本期「地工技術」以軟弱地盤為主題,除探討軟弱地盤的相關施工技術外,亦期藉由廣泛且深入的施工案例說明,讓讀者了解臺灣及海外各地區軟弱地盤的特性及其採用工法在此類地盤的施工成效。論文主題涵蓋高鐵沿線軟弱粉土工程特性、宜蘭地區軟弱地盤工程特性、台中火力電廠灰塘擠壓砂樁工法改良成效、擠壓砂樁應用於泥炭土及淤泥質地盤改良、濱海軟弱土壤的地盤改良工法、沈積土層深開挖有限土體引致之土壓力分析、鄰近捷運隧道深開挖施工地盤改良、真空壓密工法之設計與施工..等,內容精彩實用。
軟弱地盤普遍存在於人類生活週遭,從繁華擁擠的都會區到偏僻無人的濱海地區,大地工程人員都可能面臨於軟弱地盤施工所帶來的挑戰。

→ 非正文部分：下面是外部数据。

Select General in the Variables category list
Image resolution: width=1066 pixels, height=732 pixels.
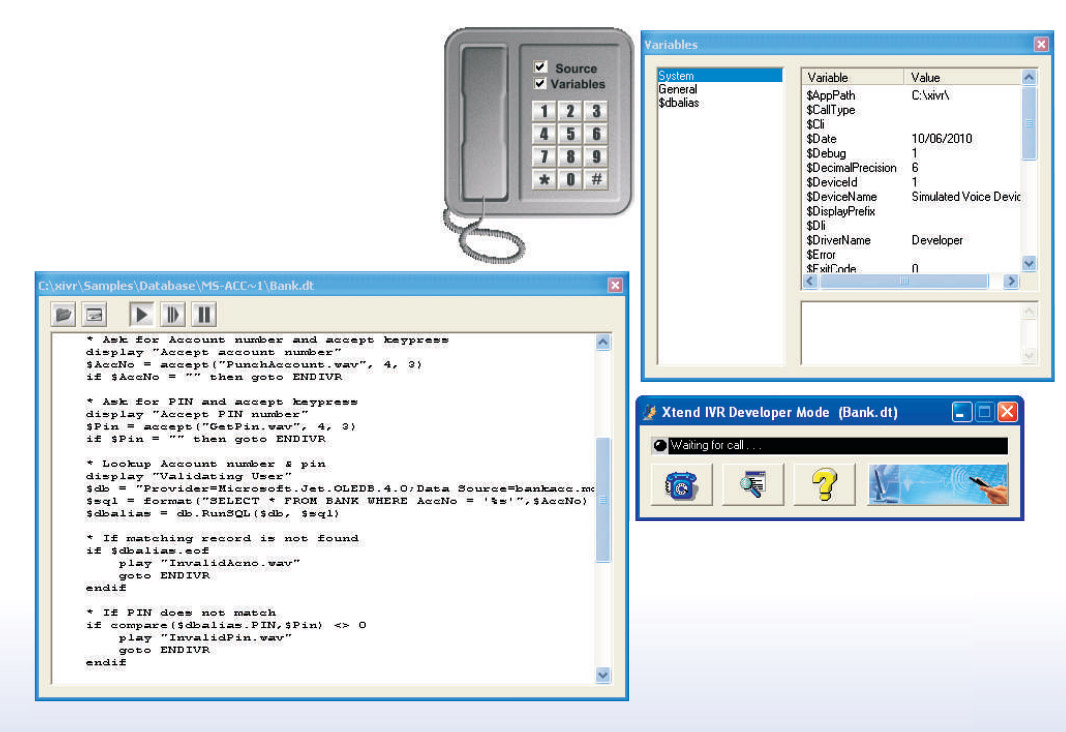(677, 89)
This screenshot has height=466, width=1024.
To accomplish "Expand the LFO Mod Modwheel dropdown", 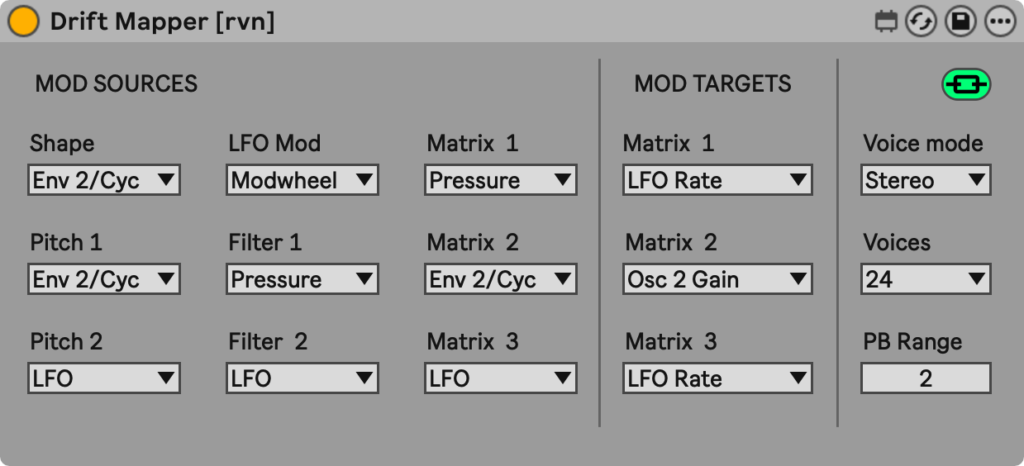I will [x=302, y=181].

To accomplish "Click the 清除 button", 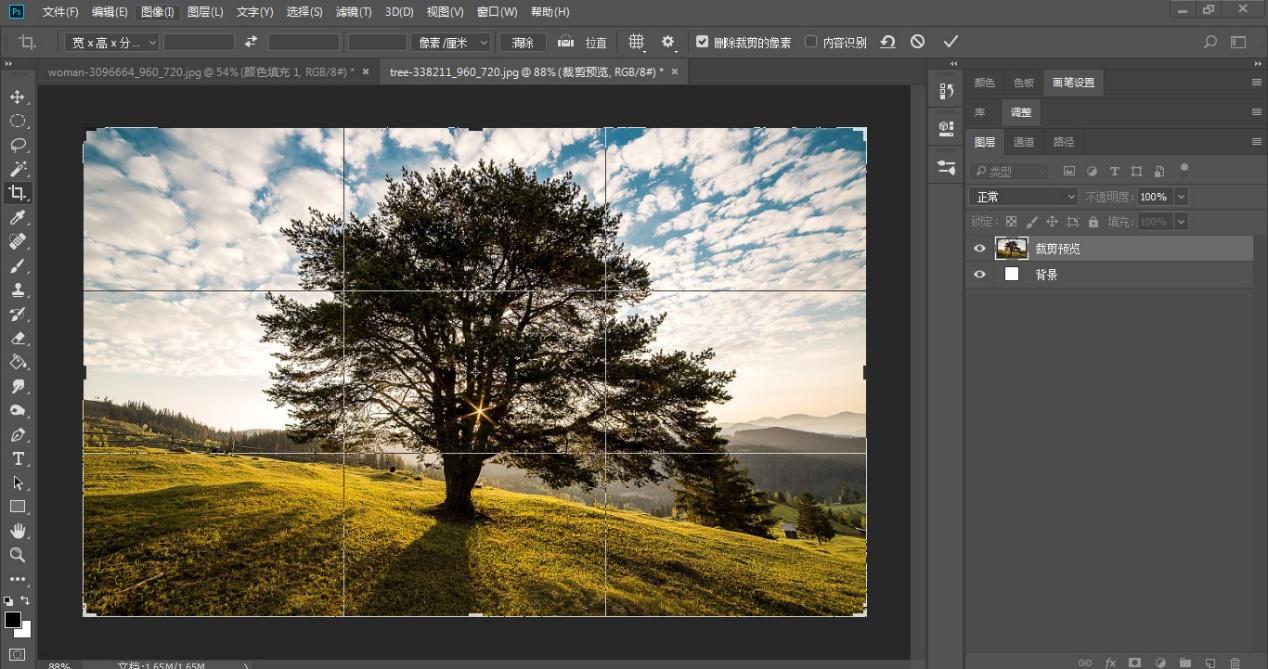I will 523,42.
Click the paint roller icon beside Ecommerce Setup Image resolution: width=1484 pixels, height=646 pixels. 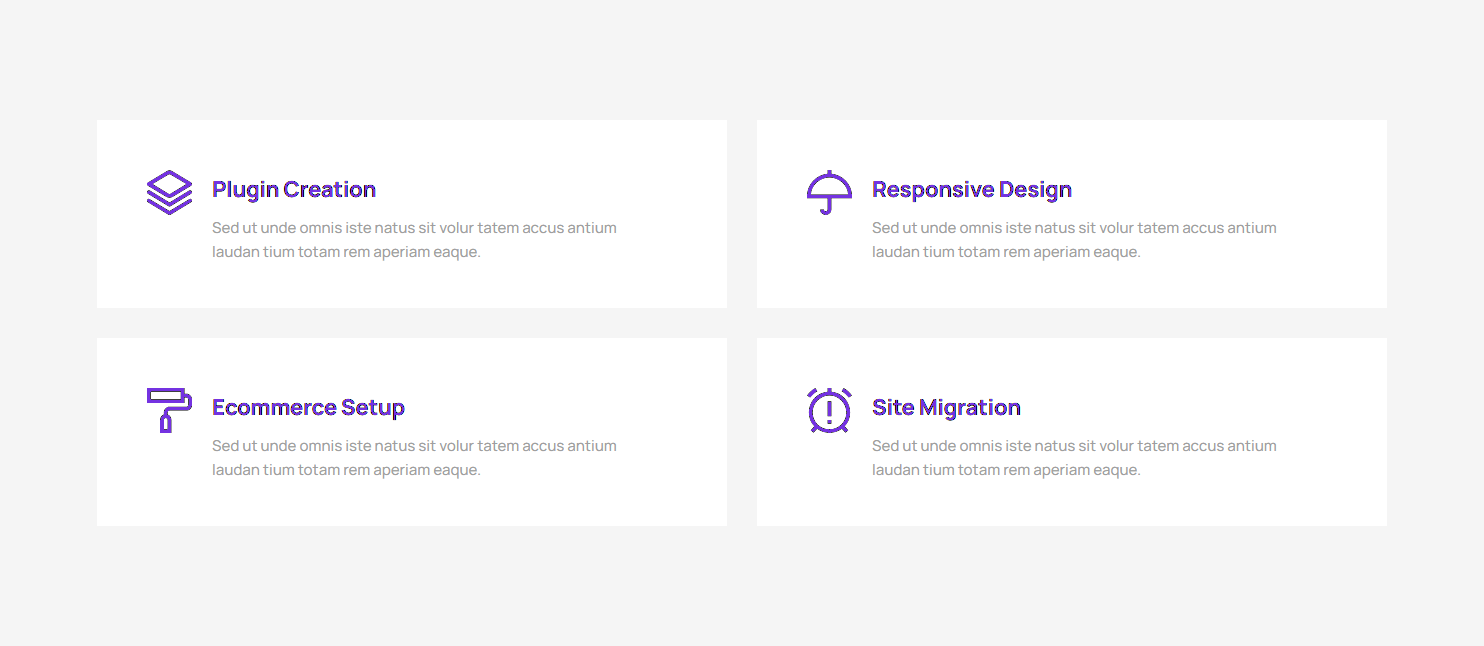click(169, 409)
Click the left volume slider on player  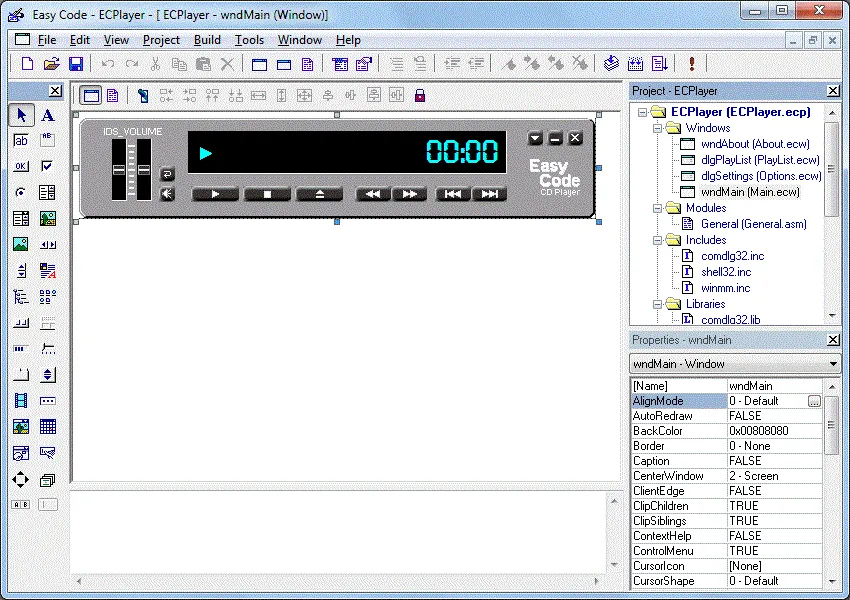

如本期中鄰近捷運隧道深開挖施工地盤改良案例,係都會區常見之狀況。在都會區施工,不但要面對先天軟弱地盤的課題,要維護既有的捷運隧道安全,尚需處理都會區擁擠的交通問題並設法降低施工噪音,同時避免水及空氣的汙染。偏僻無人的濱海地區儘管毋須面對擁擠的交通問題,不用嚴格控管施工噪音,但環保單位對水及空氣汙染的稽查,卻不會因地處偏遠而鬆懈。而地下水含有鹽分的軟弱地盤,也可能是濱海地區大地工程的另一種課題。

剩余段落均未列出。